Scan the entries below and return each line that contains "screenshot".
---------- LISTED RECORDS
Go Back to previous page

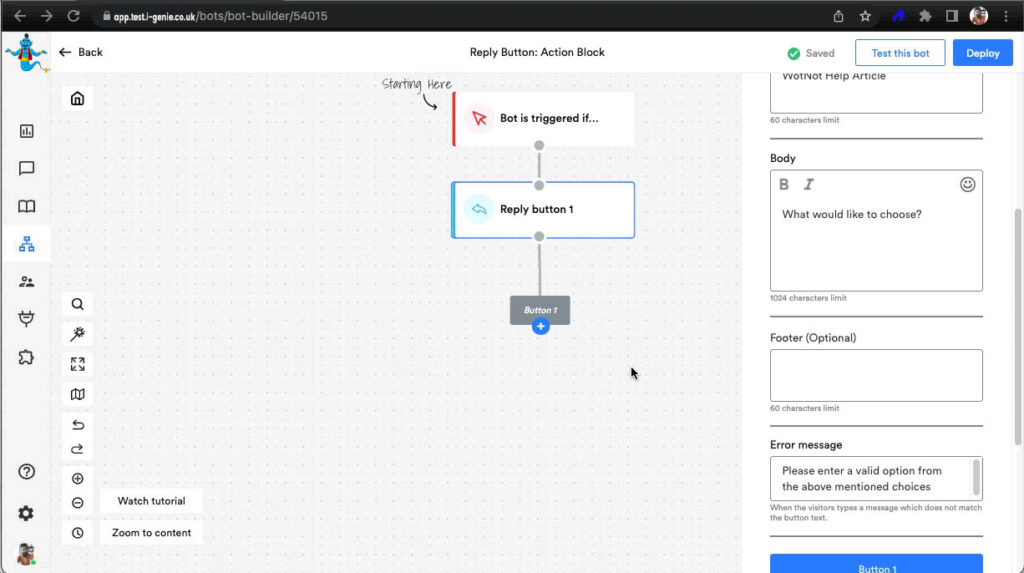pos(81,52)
--------------------
---------- LISTED RECORDS
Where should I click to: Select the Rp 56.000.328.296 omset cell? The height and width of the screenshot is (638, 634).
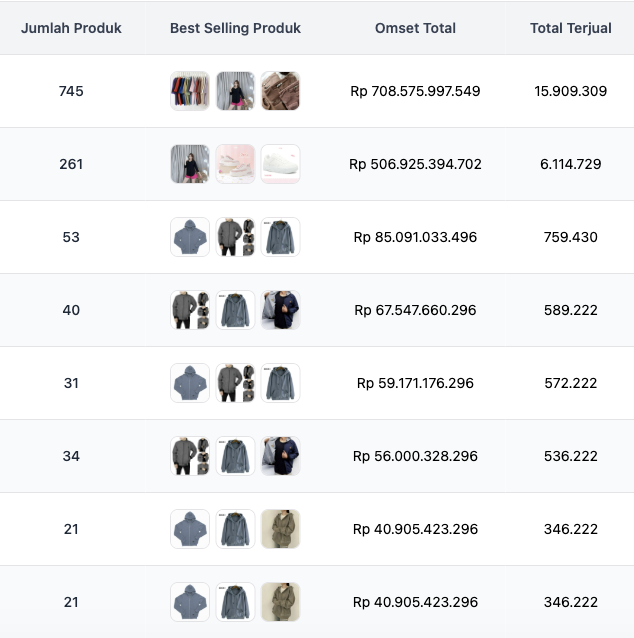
--------------------
---------- LISTED RECORDS
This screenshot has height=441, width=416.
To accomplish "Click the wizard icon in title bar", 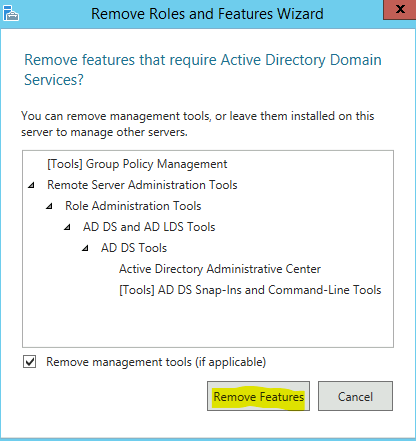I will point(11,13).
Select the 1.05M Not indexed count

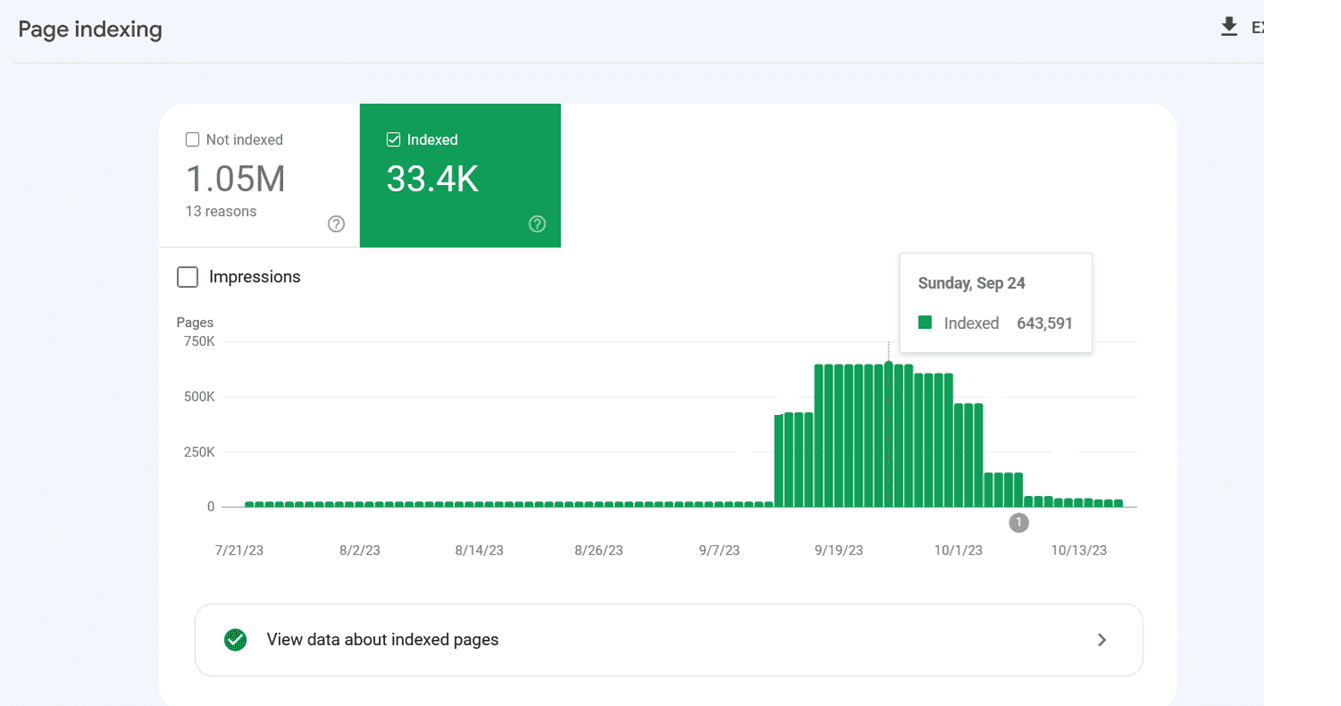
--------------------
_RESULT OF THE TASK_:
Where should I click to: Select the Rp 56.000.328.296 omset cell? The height and width of the screenshot is (638, 634).
This screenshot has height=441, width=416.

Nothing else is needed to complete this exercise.